* _TASK TO CARRY OUT_:
Tally the lines below that hold the string "agent", and give only the tally.

* _SOURCE MATERIAL_:
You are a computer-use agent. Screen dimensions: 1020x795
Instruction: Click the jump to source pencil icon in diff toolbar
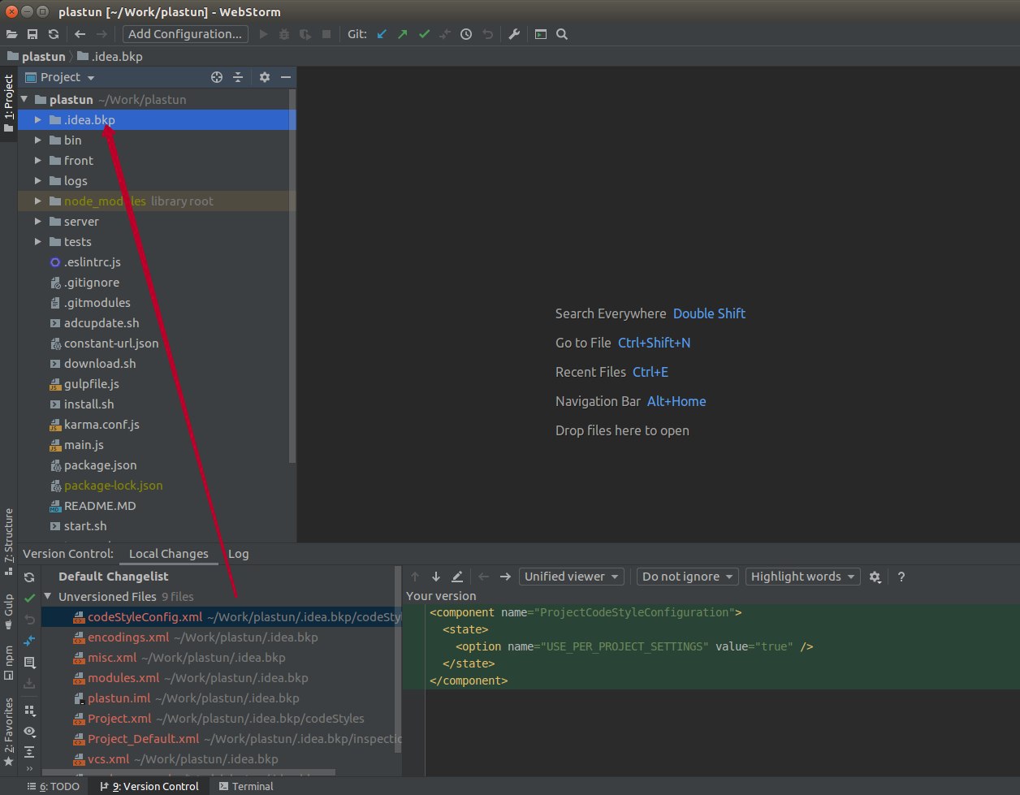click(x=457, y=577)
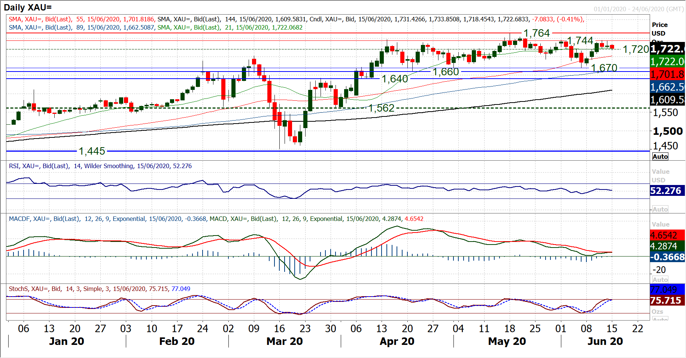Open the StochS indicator legend text
The height and width of the screenshot is (358, 686).
tap(99, 289)
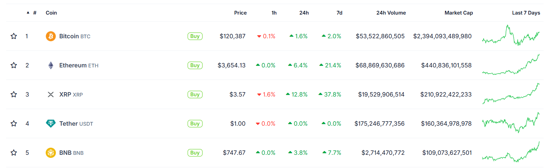Viewport: 552px width, 168px height.
Task: Click the XRP logo icon
Action: (x=51, y=95)
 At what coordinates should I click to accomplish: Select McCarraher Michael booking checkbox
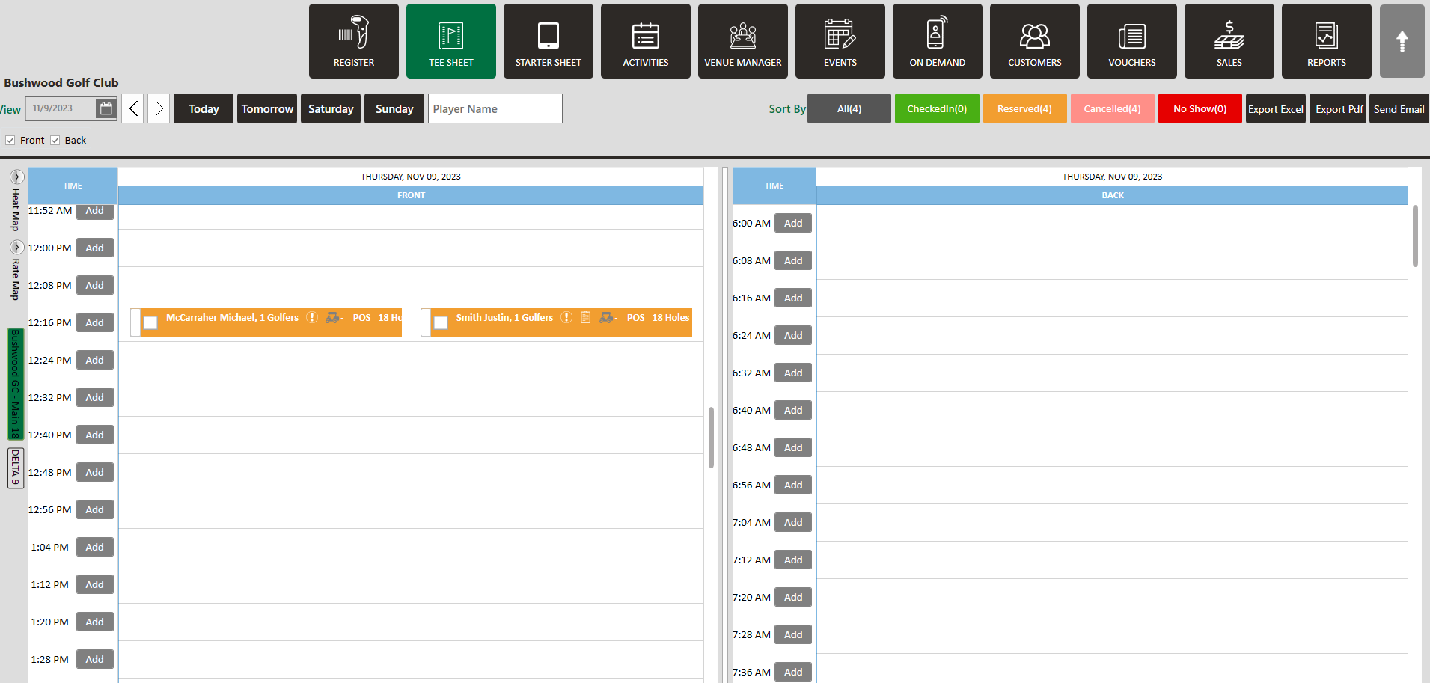coord(150,322)
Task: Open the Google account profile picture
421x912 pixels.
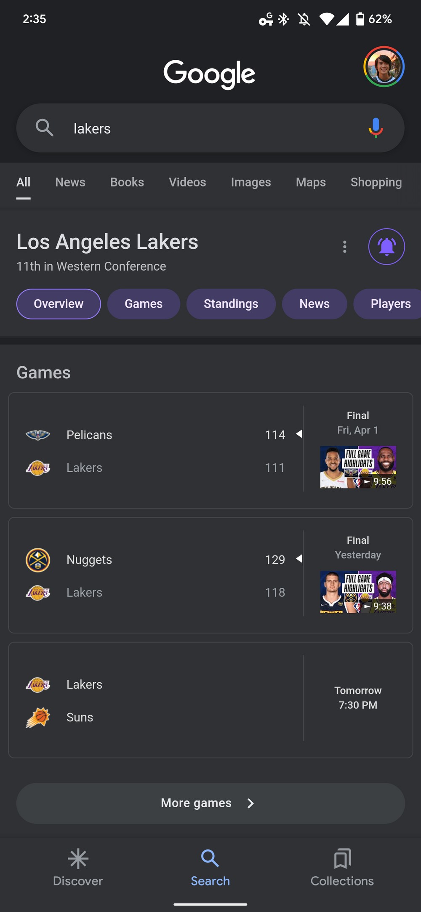Action: 384,67
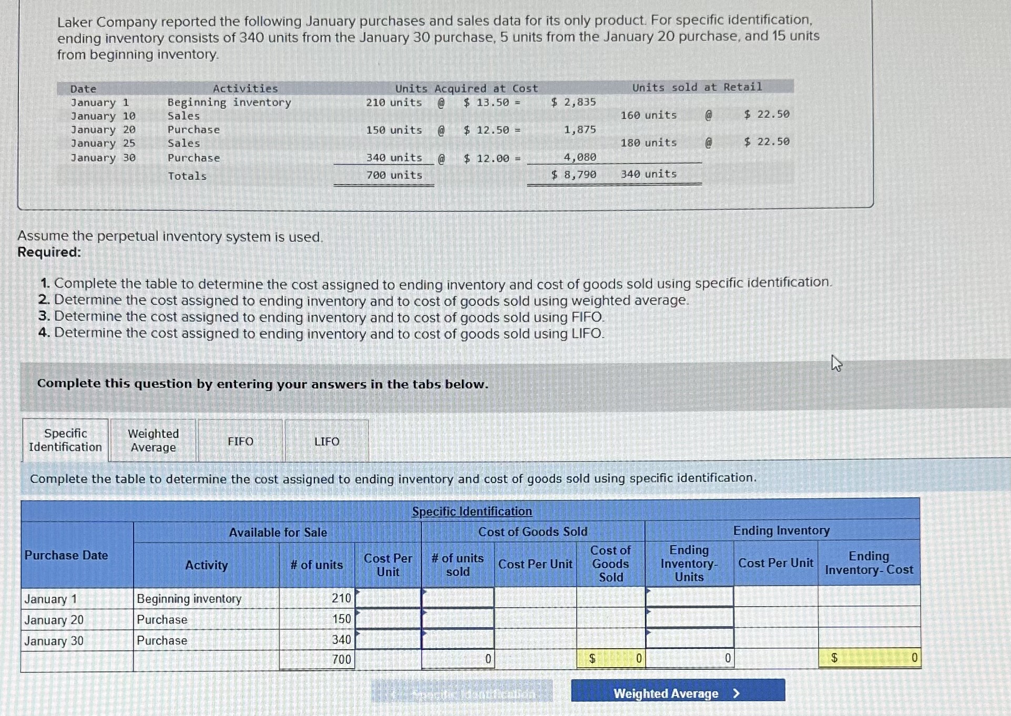Screen dimensions: 1011x716
Task: Click the Ending Inventory Cost total cell
Action: click(x=870, y=658)
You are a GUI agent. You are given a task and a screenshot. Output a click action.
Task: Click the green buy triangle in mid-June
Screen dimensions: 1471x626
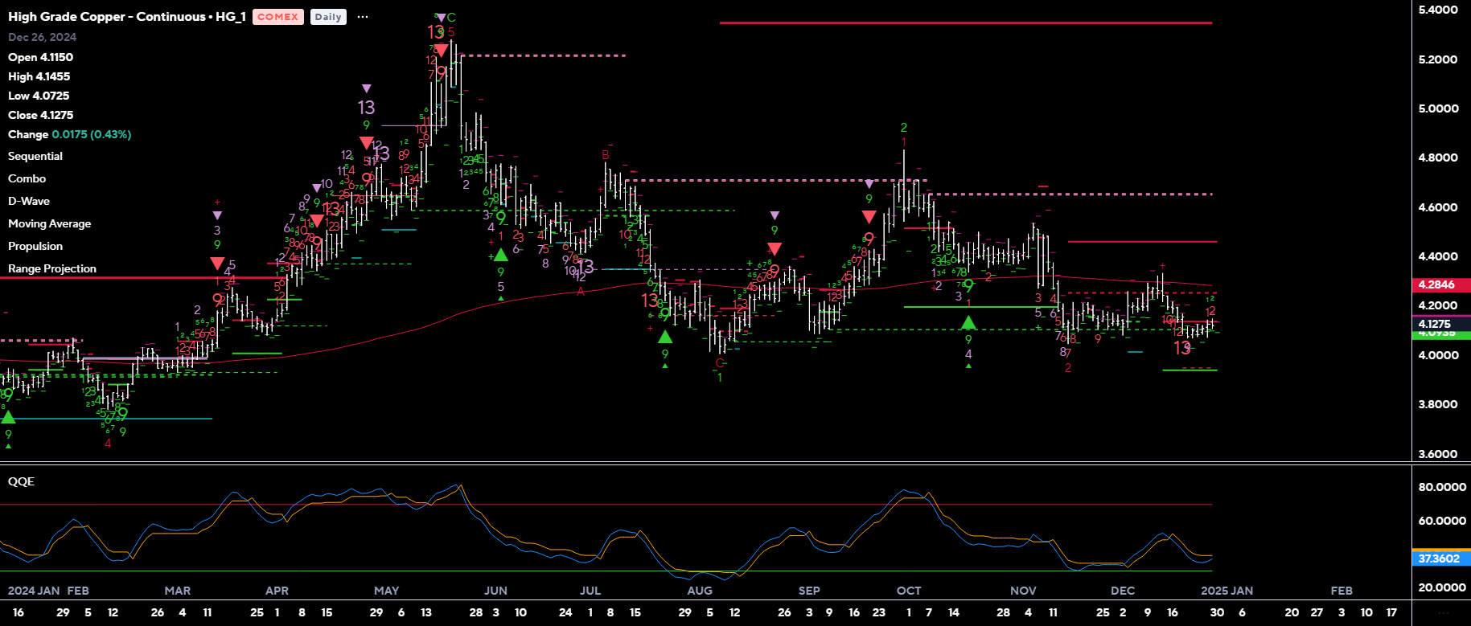click(x=500, y=255)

* _ANSWER SPACE_:
2